*** Data for review ***

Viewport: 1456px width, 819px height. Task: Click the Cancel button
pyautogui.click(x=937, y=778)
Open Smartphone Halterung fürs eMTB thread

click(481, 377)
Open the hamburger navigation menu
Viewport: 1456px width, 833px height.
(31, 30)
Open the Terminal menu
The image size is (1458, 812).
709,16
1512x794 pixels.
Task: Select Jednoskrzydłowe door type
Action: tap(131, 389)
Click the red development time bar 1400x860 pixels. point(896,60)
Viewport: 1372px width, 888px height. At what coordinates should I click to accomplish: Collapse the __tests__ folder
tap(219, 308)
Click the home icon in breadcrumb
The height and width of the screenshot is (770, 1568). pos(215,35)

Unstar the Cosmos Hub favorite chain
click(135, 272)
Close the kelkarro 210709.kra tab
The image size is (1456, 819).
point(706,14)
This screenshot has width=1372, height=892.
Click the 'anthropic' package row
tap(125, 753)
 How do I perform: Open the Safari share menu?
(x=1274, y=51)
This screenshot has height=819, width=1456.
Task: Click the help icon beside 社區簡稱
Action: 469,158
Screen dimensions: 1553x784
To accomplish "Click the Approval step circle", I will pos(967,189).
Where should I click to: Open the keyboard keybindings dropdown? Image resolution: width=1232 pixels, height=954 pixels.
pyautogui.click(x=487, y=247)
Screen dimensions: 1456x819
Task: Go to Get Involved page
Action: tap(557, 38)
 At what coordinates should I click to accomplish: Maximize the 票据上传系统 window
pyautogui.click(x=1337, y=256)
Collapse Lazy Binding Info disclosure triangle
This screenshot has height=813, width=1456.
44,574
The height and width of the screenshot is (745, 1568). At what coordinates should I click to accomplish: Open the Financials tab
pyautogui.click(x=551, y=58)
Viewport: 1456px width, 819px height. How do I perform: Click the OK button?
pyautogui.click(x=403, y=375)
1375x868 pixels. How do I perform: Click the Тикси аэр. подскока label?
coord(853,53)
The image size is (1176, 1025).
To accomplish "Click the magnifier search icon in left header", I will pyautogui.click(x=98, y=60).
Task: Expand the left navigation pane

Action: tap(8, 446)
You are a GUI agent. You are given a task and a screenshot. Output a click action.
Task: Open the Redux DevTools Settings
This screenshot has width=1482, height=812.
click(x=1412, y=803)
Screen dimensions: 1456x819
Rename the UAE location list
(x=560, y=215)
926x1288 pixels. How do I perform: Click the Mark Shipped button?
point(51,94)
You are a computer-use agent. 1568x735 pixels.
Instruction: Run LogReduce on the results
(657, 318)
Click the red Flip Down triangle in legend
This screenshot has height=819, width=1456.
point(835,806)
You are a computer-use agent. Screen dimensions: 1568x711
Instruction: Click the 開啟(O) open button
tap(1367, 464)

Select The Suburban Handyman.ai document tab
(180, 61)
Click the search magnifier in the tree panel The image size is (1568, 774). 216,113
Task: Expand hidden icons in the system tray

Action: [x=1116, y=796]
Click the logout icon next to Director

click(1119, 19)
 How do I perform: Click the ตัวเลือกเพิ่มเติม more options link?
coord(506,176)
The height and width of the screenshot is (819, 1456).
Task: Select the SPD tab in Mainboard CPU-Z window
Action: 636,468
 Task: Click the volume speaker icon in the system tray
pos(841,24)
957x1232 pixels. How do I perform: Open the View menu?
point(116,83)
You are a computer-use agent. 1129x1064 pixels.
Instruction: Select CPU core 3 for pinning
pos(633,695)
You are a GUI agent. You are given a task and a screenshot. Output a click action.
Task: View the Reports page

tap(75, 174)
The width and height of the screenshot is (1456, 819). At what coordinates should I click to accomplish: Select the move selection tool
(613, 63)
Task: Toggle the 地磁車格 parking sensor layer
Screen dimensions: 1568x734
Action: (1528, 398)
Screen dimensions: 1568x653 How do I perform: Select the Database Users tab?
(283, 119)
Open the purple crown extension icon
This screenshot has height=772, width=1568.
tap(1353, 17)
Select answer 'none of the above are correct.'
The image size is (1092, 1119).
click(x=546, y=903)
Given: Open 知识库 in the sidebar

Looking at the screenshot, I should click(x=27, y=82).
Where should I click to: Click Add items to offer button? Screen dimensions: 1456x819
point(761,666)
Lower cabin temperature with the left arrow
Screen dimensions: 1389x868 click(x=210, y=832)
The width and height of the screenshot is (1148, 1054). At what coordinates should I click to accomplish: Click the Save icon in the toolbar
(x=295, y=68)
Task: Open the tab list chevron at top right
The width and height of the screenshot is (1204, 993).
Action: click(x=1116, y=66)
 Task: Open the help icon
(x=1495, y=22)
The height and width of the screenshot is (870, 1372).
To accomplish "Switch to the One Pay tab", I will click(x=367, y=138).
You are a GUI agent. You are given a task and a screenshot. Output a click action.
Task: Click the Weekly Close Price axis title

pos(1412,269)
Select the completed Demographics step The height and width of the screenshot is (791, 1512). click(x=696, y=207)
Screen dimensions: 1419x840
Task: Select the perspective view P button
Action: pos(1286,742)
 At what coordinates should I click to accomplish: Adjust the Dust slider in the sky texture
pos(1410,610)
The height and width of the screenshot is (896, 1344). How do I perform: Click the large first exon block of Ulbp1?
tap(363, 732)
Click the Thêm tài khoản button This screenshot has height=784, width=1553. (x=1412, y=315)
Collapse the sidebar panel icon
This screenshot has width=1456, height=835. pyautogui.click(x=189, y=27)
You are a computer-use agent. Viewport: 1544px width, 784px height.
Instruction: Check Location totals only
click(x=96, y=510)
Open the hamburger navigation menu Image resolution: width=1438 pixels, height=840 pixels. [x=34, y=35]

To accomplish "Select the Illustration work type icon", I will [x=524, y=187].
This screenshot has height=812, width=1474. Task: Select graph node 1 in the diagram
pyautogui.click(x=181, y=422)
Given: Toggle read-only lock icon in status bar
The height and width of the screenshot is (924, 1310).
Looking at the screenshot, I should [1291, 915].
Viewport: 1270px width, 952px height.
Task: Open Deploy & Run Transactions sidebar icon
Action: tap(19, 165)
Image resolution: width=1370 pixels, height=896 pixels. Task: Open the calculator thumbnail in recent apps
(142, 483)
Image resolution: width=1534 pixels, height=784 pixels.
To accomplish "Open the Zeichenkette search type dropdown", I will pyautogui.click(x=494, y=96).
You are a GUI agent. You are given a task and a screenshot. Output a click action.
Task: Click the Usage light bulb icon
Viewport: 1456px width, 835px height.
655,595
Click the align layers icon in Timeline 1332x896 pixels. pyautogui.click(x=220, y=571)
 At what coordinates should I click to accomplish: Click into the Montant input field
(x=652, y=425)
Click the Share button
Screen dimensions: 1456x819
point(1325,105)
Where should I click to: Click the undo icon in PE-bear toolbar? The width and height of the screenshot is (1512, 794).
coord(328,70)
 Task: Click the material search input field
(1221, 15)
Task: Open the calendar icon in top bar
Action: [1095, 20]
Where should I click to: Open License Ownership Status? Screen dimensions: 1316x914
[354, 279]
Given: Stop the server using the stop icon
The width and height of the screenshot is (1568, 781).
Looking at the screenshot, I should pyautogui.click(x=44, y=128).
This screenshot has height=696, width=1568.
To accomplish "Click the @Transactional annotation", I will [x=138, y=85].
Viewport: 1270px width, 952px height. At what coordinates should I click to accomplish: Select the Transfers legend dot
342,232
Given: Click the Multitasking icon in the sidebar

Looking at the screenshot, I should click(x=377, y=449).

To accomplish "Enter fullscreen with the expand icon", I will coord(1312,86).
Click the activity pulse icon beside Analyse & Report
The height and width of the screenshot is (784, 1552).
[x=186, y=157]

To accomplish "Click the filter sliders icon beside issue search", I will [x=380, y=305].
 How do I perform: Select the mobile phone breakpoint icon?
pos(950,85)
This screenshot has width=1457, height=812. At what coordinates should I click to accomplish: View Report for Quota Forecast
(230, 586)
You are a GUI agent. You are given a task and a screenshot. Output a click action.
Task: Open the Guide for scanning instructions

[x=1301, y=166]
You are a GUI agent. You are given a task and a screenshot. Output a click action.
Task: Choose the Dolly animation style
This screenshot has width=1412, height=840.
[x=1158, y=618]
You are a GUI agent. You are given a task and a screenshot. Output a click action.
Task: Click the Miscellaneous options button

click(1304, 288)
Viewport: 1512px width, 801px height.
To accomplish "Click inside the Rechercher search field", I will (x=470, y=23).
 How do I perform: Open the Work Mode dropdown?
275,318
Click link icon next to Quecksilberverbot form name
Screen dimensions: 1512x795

*** End of Data for review ***

| Instructions to follow |
Quote verbatim the opening lines of the listing above, ending with the line where "Open the Terminal menu" appears; include both endpoints and nothing more.

| Exercise solution |
Viewport: 1456px width, 819px height. Task: Click the Cancel button
pyautogui.click(x=937, y=778)
Open Smartphone Halterung fürs eMTB thread

click(481, 377)
Open the hamburger navigation menu
Viewport: 1456px width, 833px height.
(31, 30)
Open the Terminal menu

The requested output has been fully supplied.